From the data below, please reproduce exactly everything from the line that contains "The width and" down to the line that contains "Turn on closed captions", with both ends included.

*** Records provided Section Begins ***

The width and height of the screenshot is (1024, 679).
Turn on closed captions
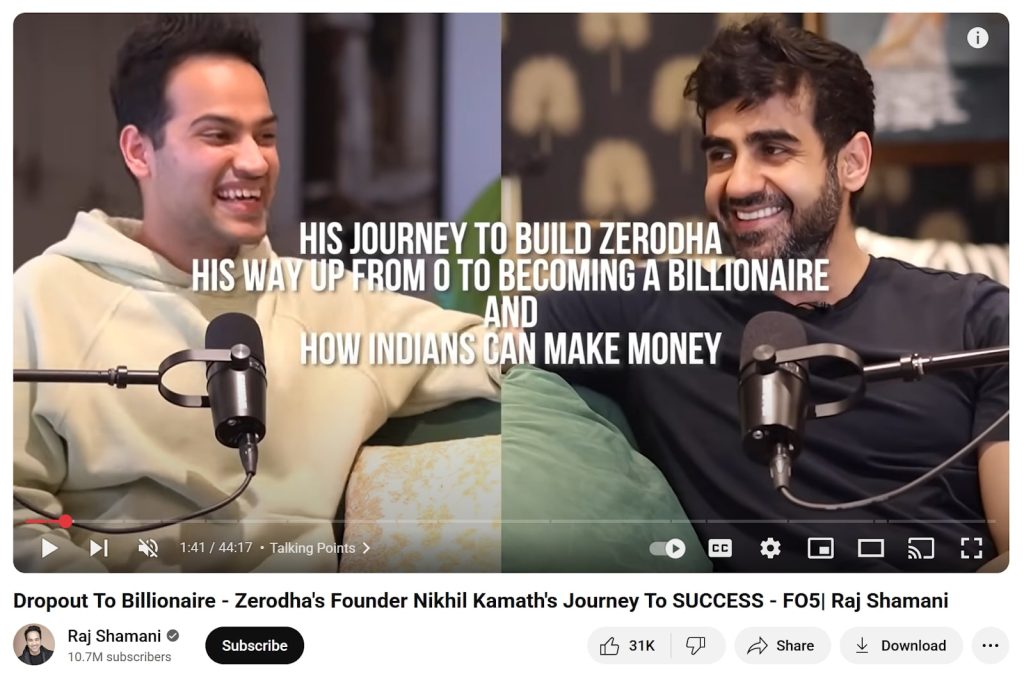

*** Records provided Section Ends ***
*** Records provided Section Begins ***

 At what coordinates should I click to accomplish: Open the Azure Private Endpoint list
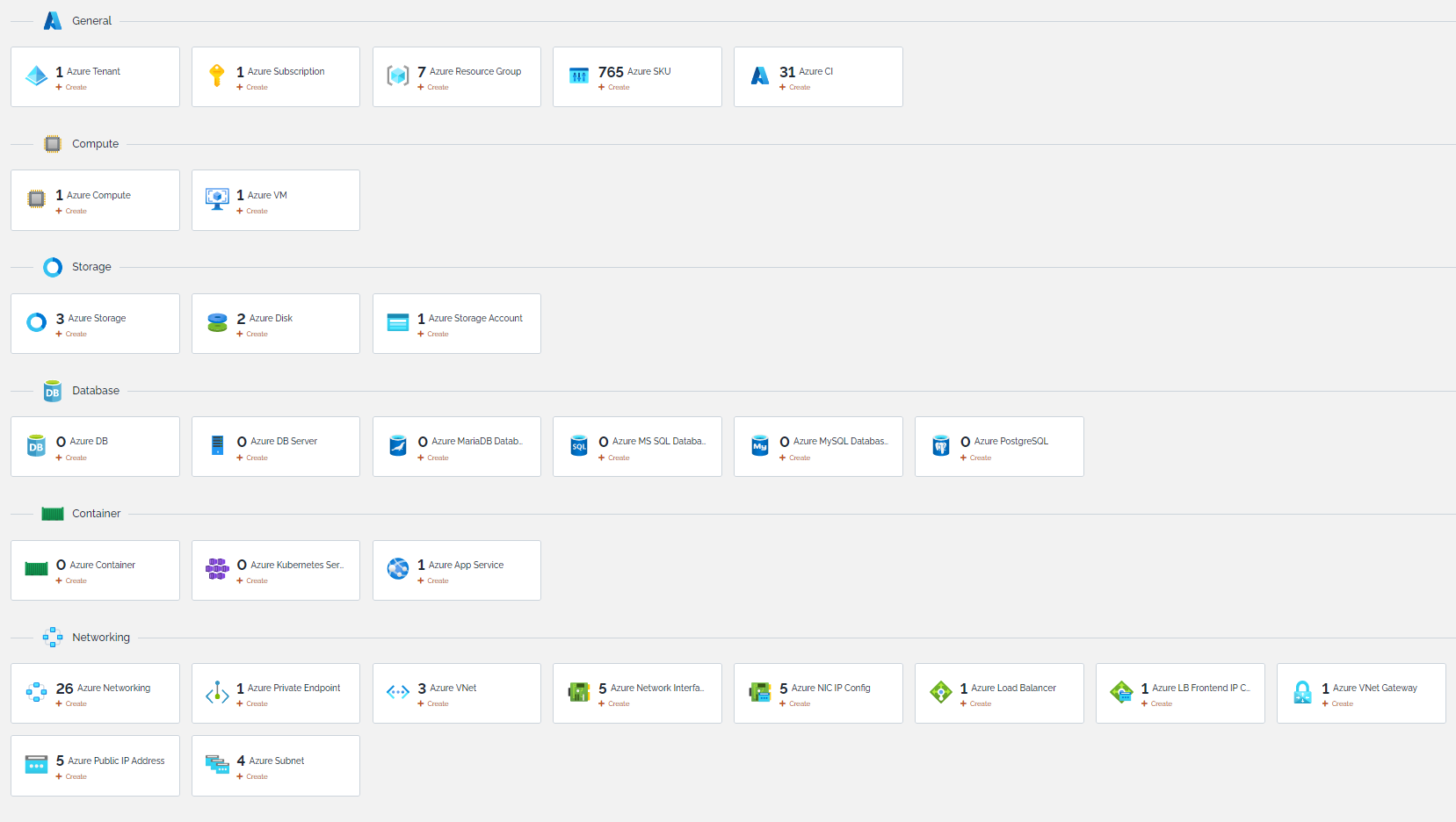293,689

*** Records provided Section Ends ***
*** Records provided Section Begins ***

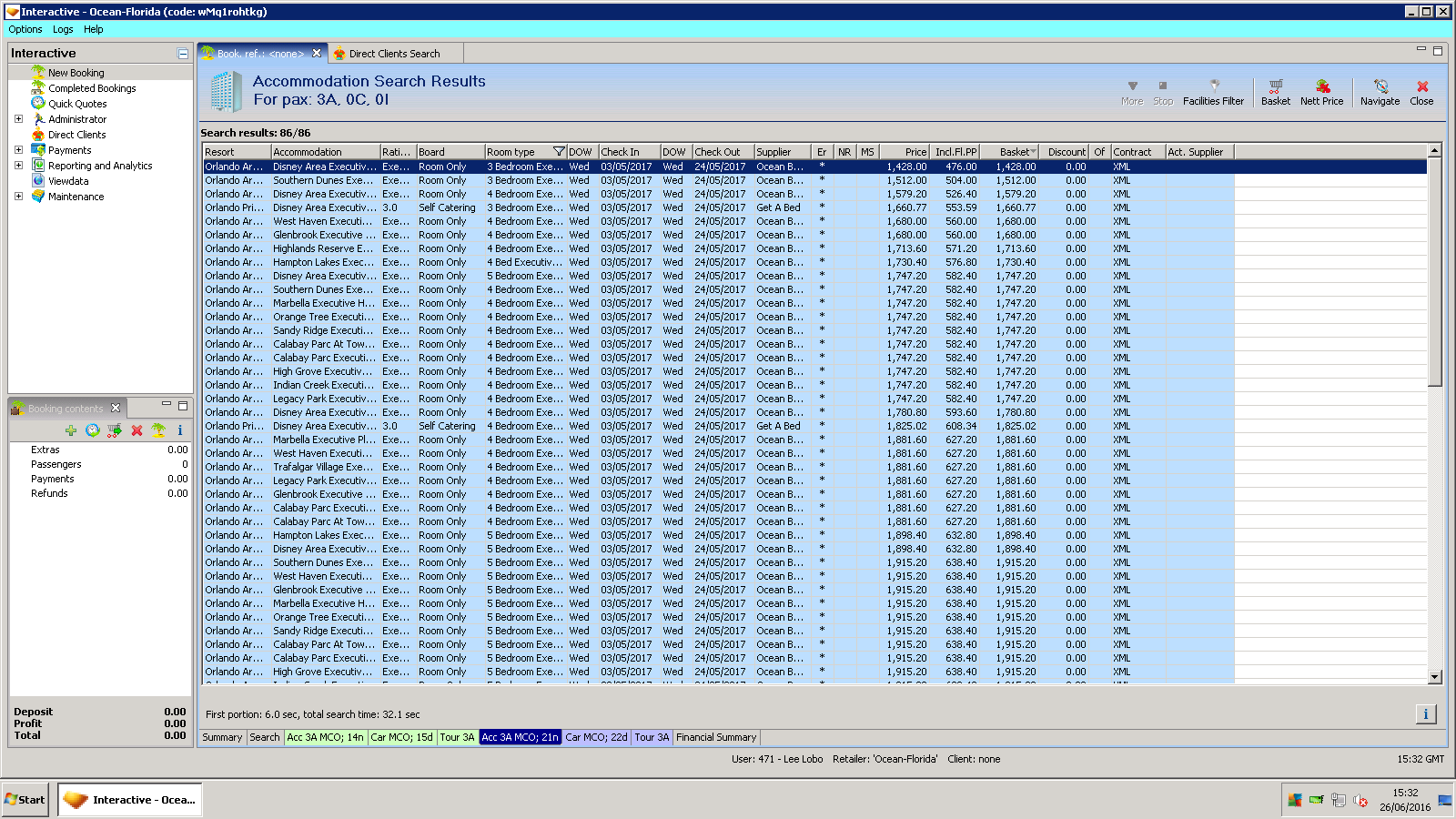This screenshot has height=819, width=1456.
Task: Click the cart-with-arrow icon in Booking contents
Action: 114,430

*** Records provided Section Ends ***

● Response:
The width and height of the screenshot is (1024, 679).
Turn on closed captions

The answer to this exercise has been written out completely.